Aleteia provides an overview of some recent 21st-century martyrs.
2) Bolivia: A young Polish missionary, capable of risking everything for Christ
Helena Agnieszka Kmiec, a beautiful and talented 26-year-old Polish woman, had a dream: to dedicate six months of her promising life to helping children in Pacata Alta, in Bolivia, and to share with them her greatest treasure: Jesus’ love.
Her dream was cut short last January, 15 days after her arrival, by 14 knife wounds inflicted by two men who have since been imprisoned by Bolivian justice.
Helena was a member of a Polish Catholic community called Wolontariat Misyjny Salvator (“Savior Voluntary Mission”) in Gliwice, Poland. On her Facebook wall, she had shared her joy upon arriving in Bolivia: “It’s summer here; it’s 27ºC and they welcomed us as sisters. Cochabamba will be our home for the next six months.” Those were the last words she wrote.
Helena was the victim of two criminals who invaded to rob the residence of the religious of the Servants of the Mother of God, where she was living. When the young woman discovered the invaders, they killed her.
Her generosity had already taken her on missions in other countries—Romania, Hungary, and Zambia—where she had left behind the unforgettable memory of her smile and of the melodies of the songs she sang and played on her guitar, an authentic caress from God for many people in need.

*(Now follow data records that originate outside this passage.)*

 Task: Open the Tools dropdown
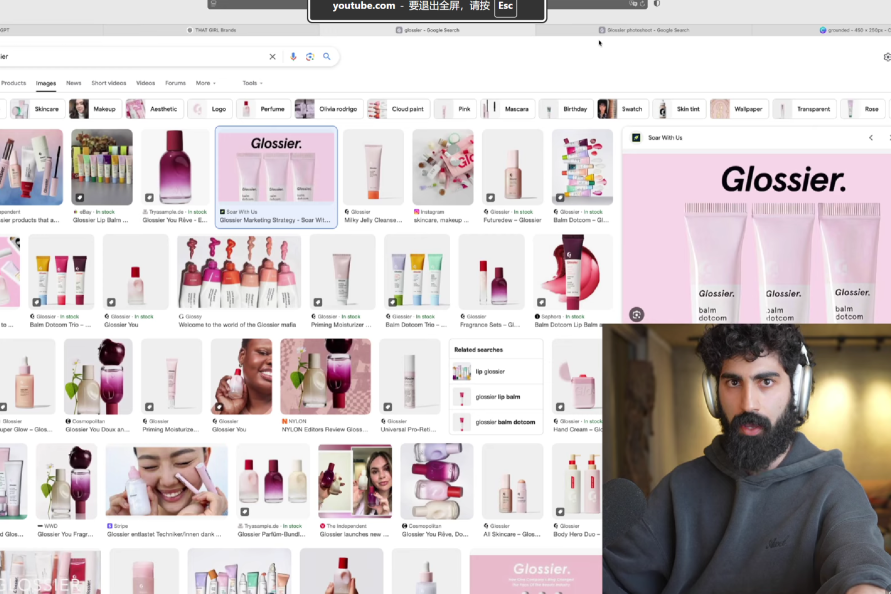point(252,83)
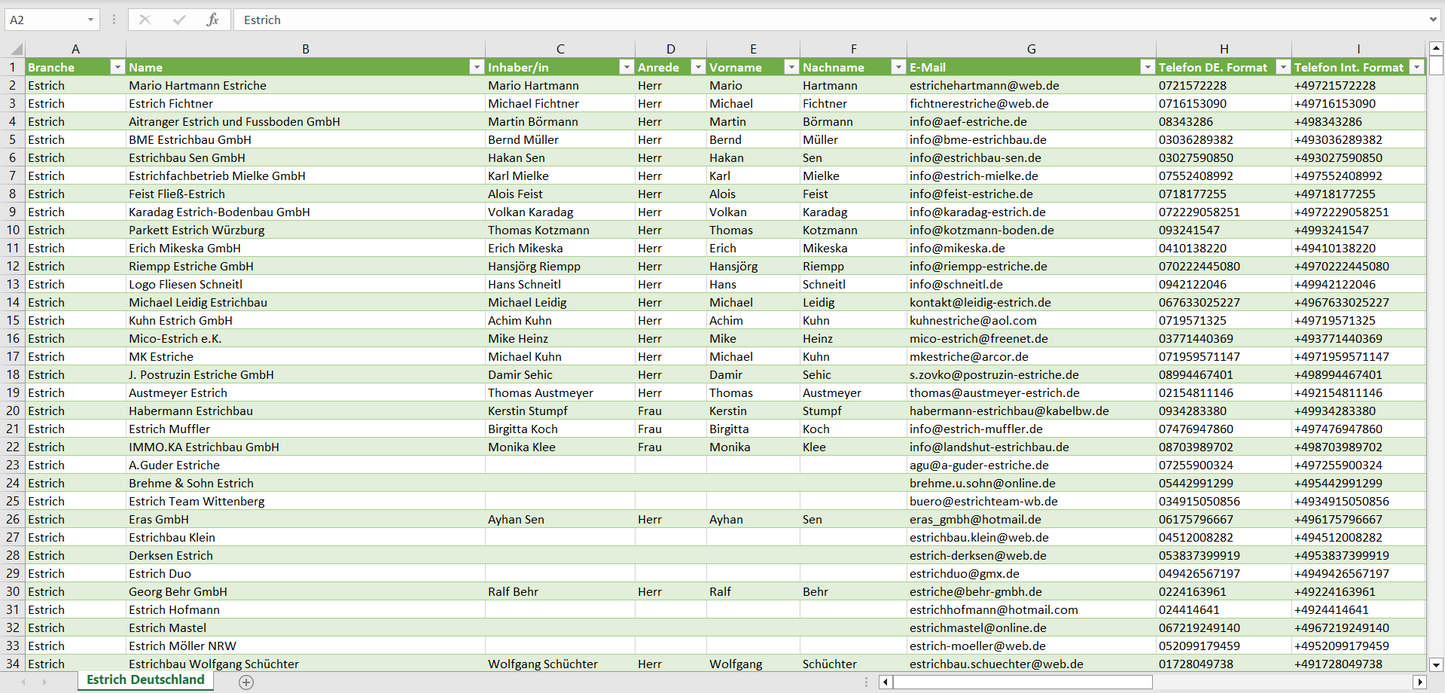Screen dimensions: 1445x693
Task: Click the Cancel X icon in formula bar
Action: pos(145,20)
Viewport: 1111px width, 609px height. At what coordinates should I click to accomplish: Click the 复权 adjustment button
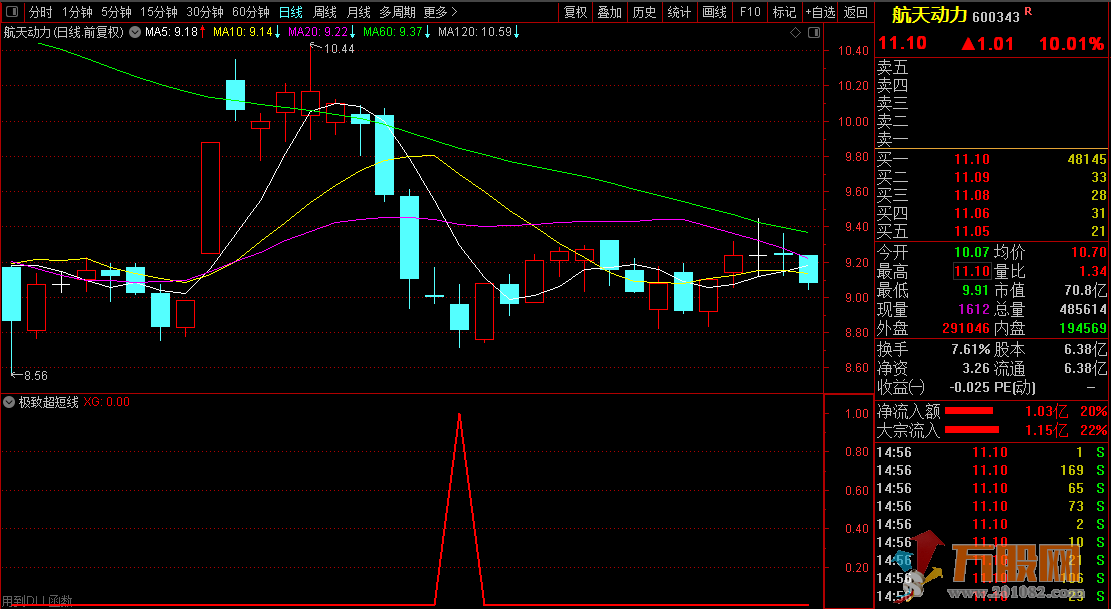pyautogui.click(x=576, y=12)
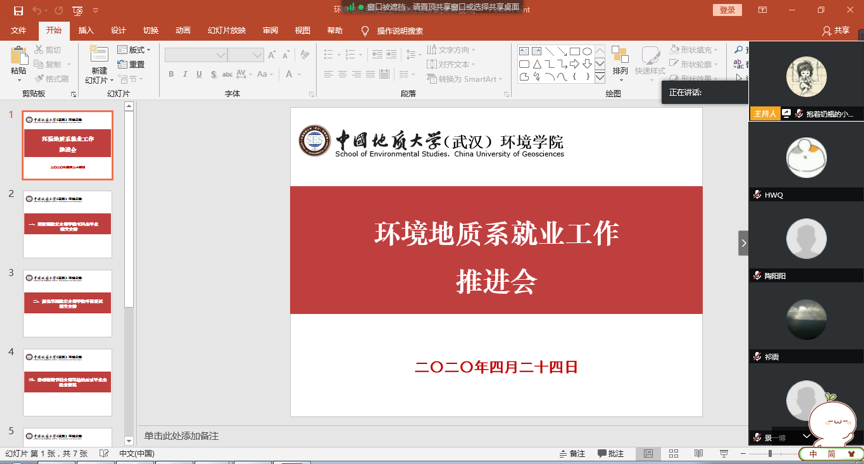Toggle bold formatting
Image resolution: width=864 pixels, height=464 pixels.
(171, 74)
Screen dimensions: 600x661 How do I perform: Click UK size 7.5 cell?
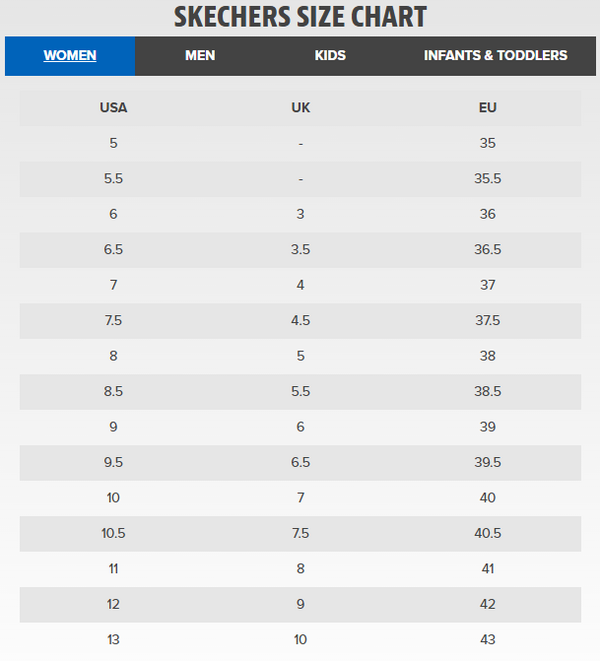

Helena’s case reveals the challenge facing missionaries in Latin America, a sub-continent where, during 2017, eleven missionaries died (eight priests, one religious, and two lay people).
In particular, priests have paid a high price due to the wave of insecurity afflicting many Latin American countries. In Mexico, 4 priests have been killed this year; 3 were killed in Colombia, 1 in Brazil, and 1 in Haiti.
Sadly, in recent years Latin America has become a very dangerous place for missionaries. They are not all martyrs of the faith (because many died as victims of ordinary crime), but the majority had voluntarily accepted to work as missionaries in their communities, despite being aware of the risks involved.